* [STATED PROBLEM]
Copy the lines from the one containing "You are a GUI" through the one containing "Instruction: Click the", including both of those lines.

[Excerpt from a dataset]
*-*-*

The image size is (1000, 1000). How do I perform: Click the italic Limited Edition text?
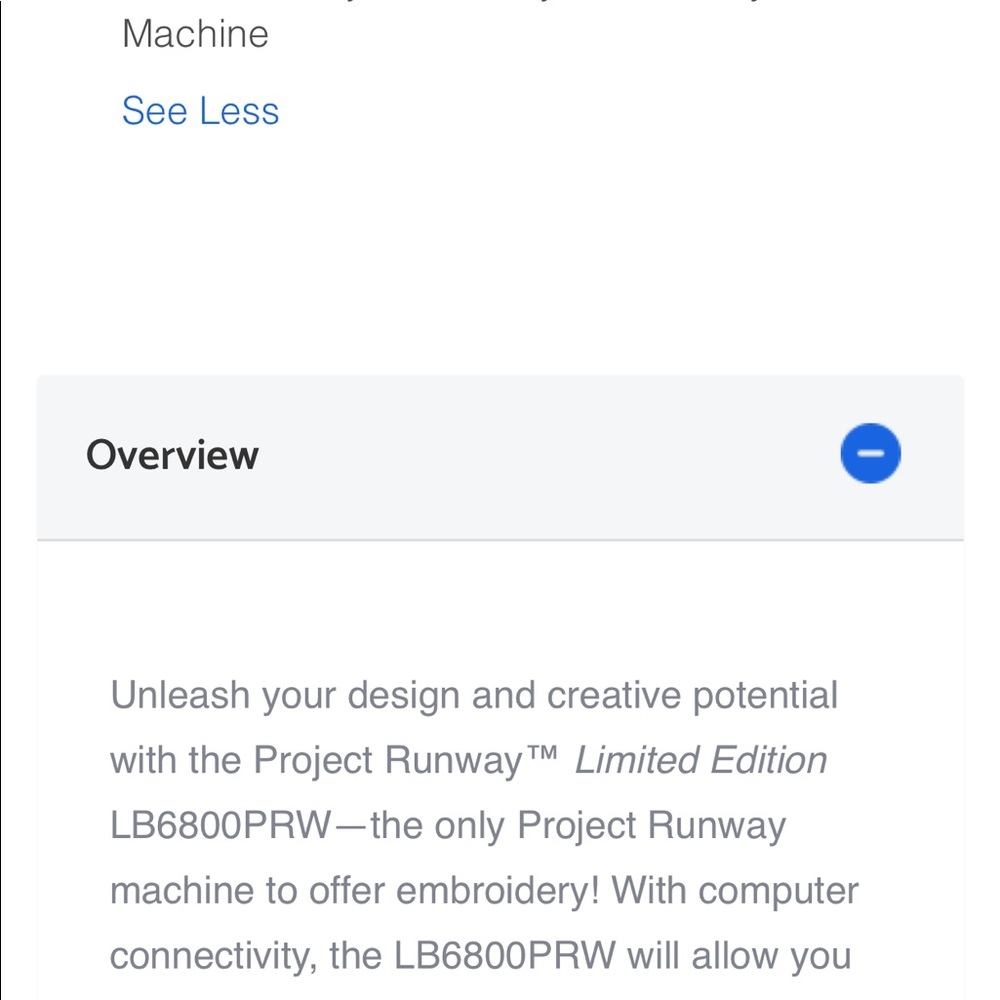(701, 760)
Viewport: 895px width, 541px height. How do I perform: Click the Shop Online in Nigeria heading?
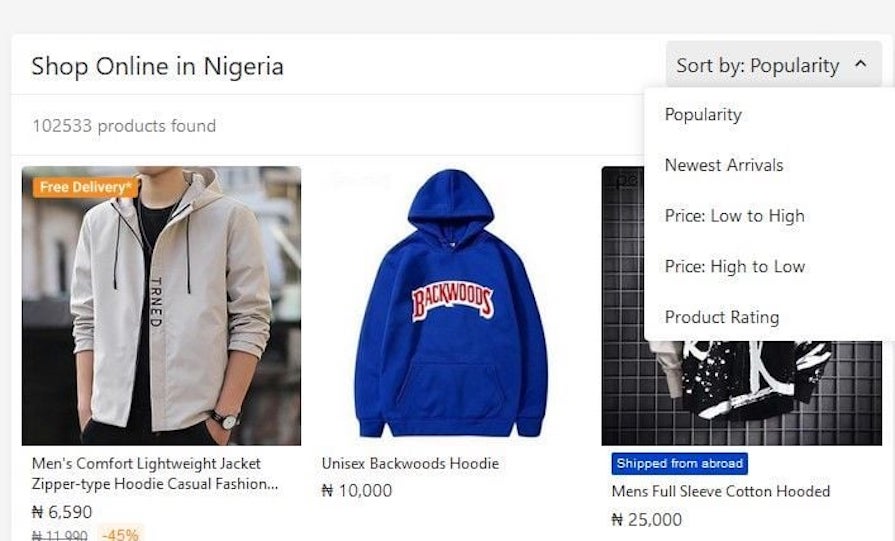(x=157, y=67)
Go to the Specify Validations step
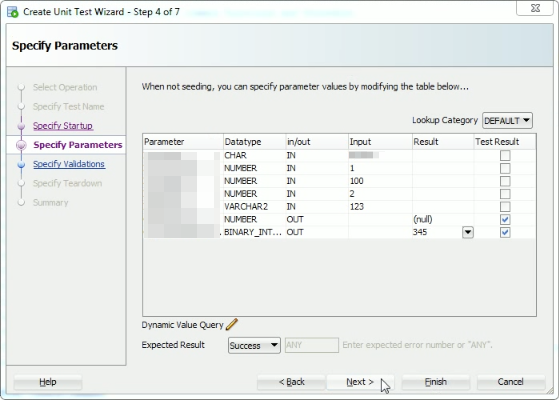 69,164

*-*-*

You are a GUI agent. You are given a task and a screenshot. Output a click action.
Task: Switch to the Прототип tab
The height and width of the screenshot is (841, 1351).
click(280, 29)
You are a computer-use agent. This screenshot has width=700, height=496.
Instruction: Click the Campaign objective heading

*-*-*

* [ANSWER TO THIS EXERCISE]
You are a GUI agent. You are given a task and a screenshot. Output a click action.
Task: Switch to the Прототип tab
The height and width of the screenshot is (841, 1351).
click(280, 29)
You are a computer-use agent. This screenshot has width=700, height=496.
Instruction: Click the Campaign objective heading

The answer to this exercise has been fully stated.